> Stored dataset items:
------------

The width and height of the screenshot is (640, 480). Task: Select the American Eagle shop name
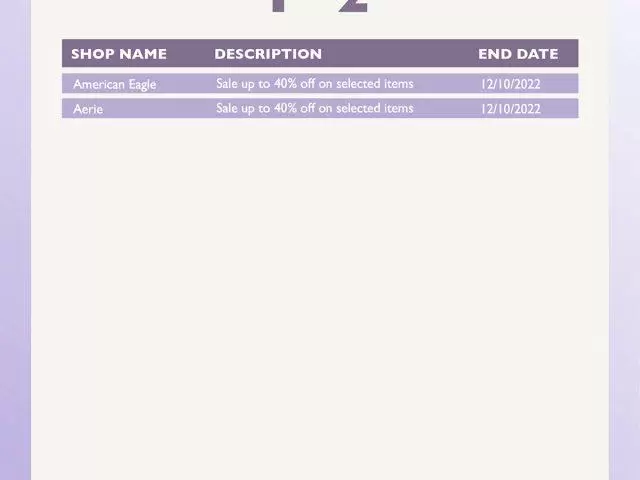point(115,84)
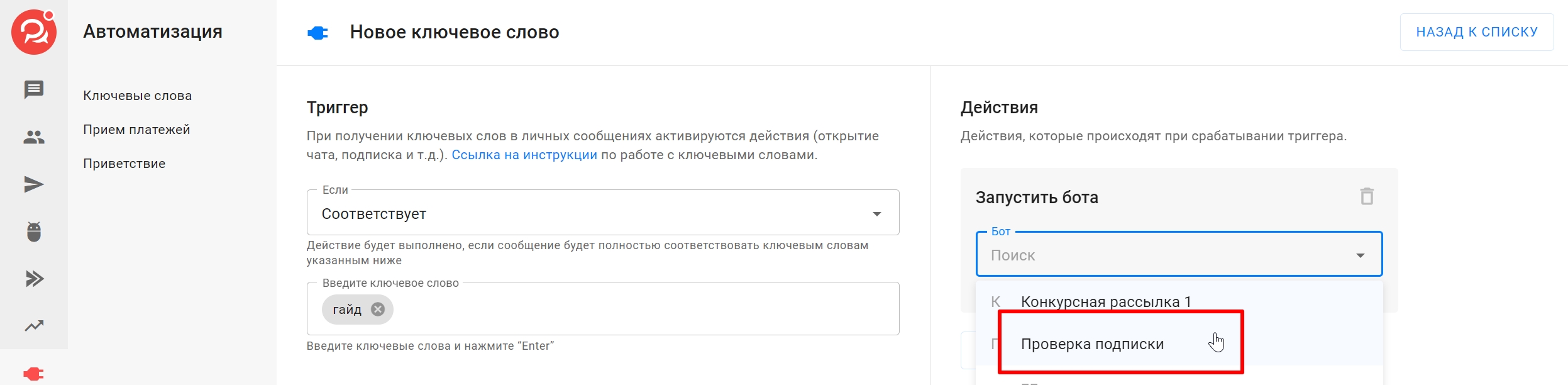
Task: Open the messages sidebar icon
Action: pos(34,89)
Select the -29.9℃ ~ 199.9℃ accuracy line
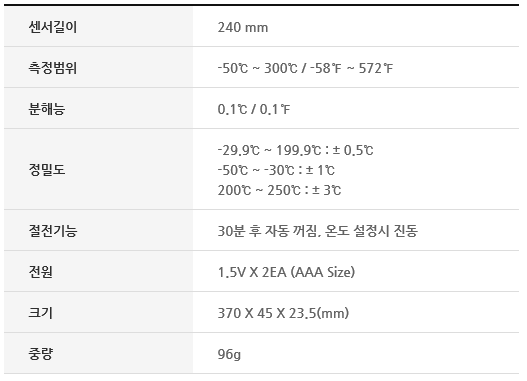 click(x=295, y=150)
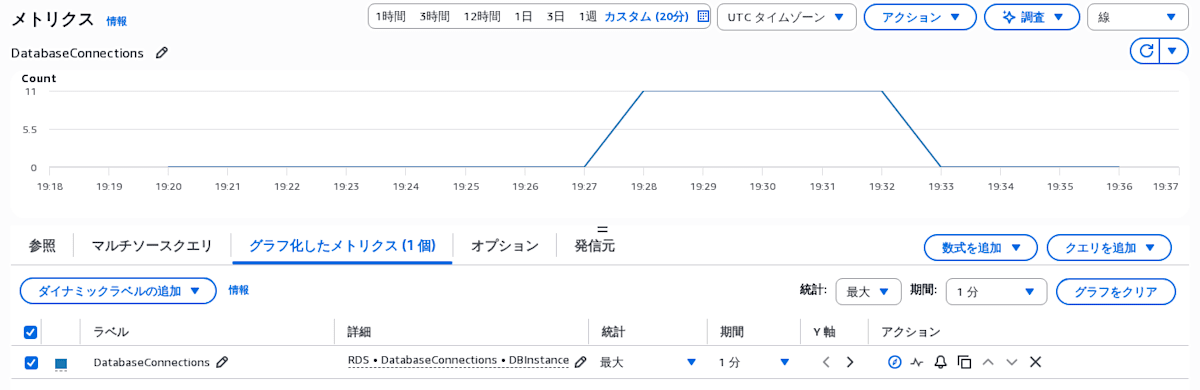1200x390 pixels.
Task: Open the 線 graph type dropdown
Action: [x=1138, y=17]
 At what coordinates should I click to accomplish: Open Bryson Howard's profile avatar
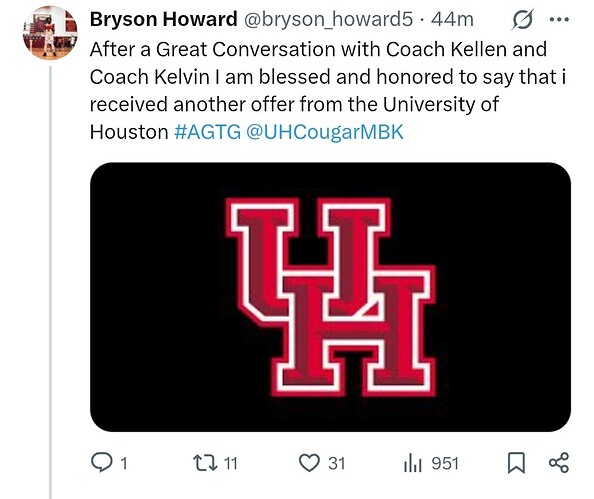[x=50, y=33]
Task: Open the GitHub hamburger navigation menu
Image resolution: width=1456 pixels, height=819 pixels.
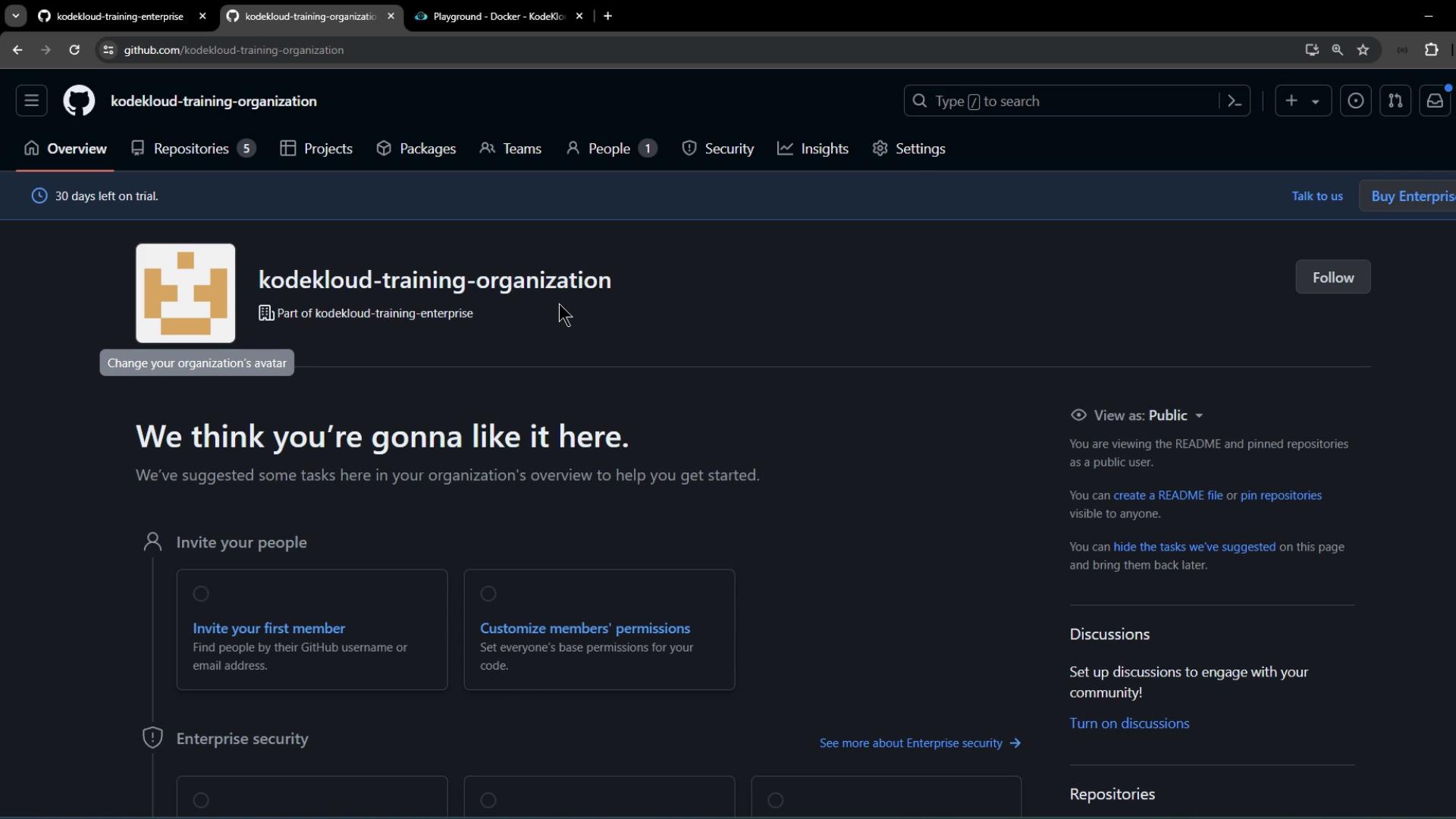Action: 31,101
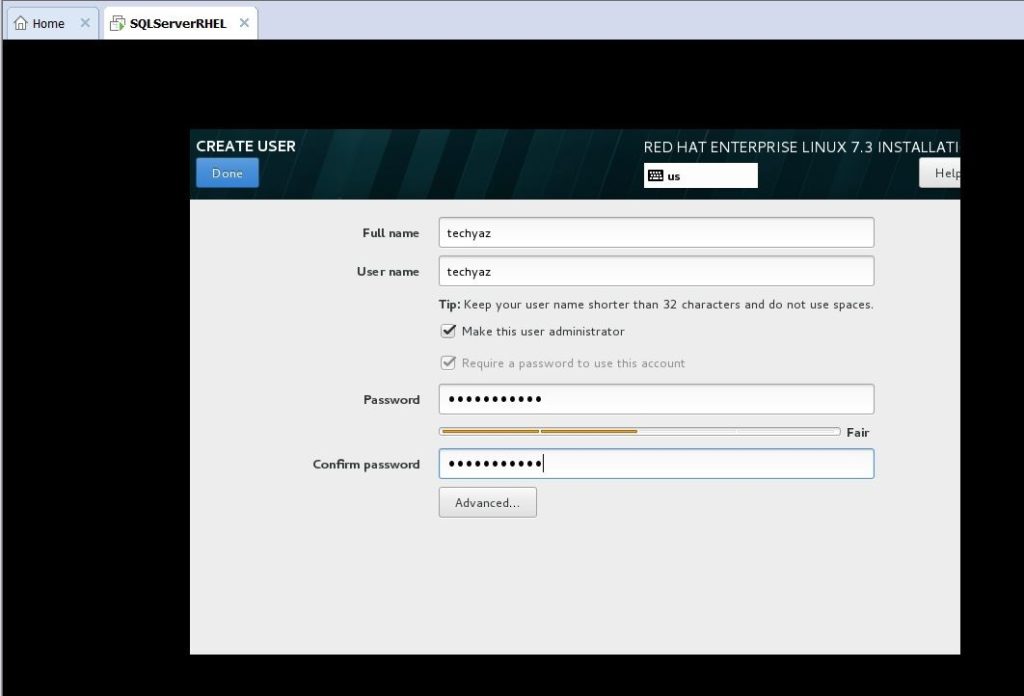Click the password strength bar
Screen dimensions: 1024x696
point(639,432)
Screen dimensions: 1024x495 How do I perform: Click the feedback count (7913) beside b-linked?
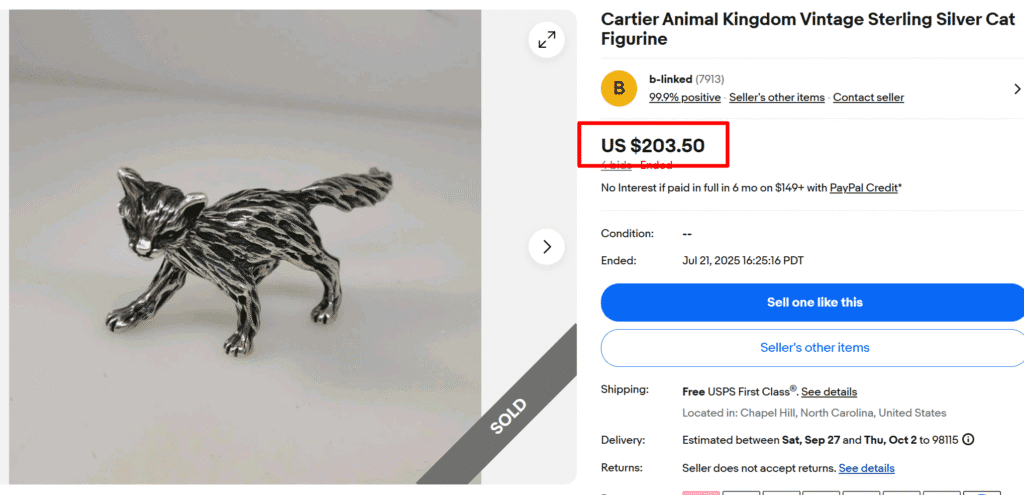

------------

> YOUR TASK:
Render every line of the rows above as a Markdown table with the columns "No." and "Line," skipping blank lines and leaving out the pictures.

> SOLUTION BELOW:
| No. | Line |
|---|---|
| 1 | The width and height of the screenshot is (640, 480). Task: Select the American Eagle shop name |
| 2 | point(115,84) |
| 3 | Task: Open the messages sidebar icon |
| 4 | Action: pos(34,89) |
| 5 | Select the -29.9℃ ~ 199.9℃ accuracy line |
| 6 |  click(x=295, y=150) |
| 7 | 1200x390 pixels. |
| 8 | Task: Open the 線 graph type dropdown |
| 9 | Action: [x=1138, y=17] |
| 10 |  At what coordinates should I click to accomplish: Open Bryson Howard's profile avatar |
| 11 | [x=50, y=33] |
| 12 | Task: Open the GitHub hamburger navigation menu |
| 13 | Image resolution: width=1456 pixels, height=819 pixels. |
| 14 | Action: 31,101 |
| 15 | Click the password strength bar |
| 16 | Screen dimensions: 1024x696 |
| 17 | point(639,432) |
| 18 | Screen dimensions: 1024x495 How do I perform: Click the feedback count (7913) beside b-linked? |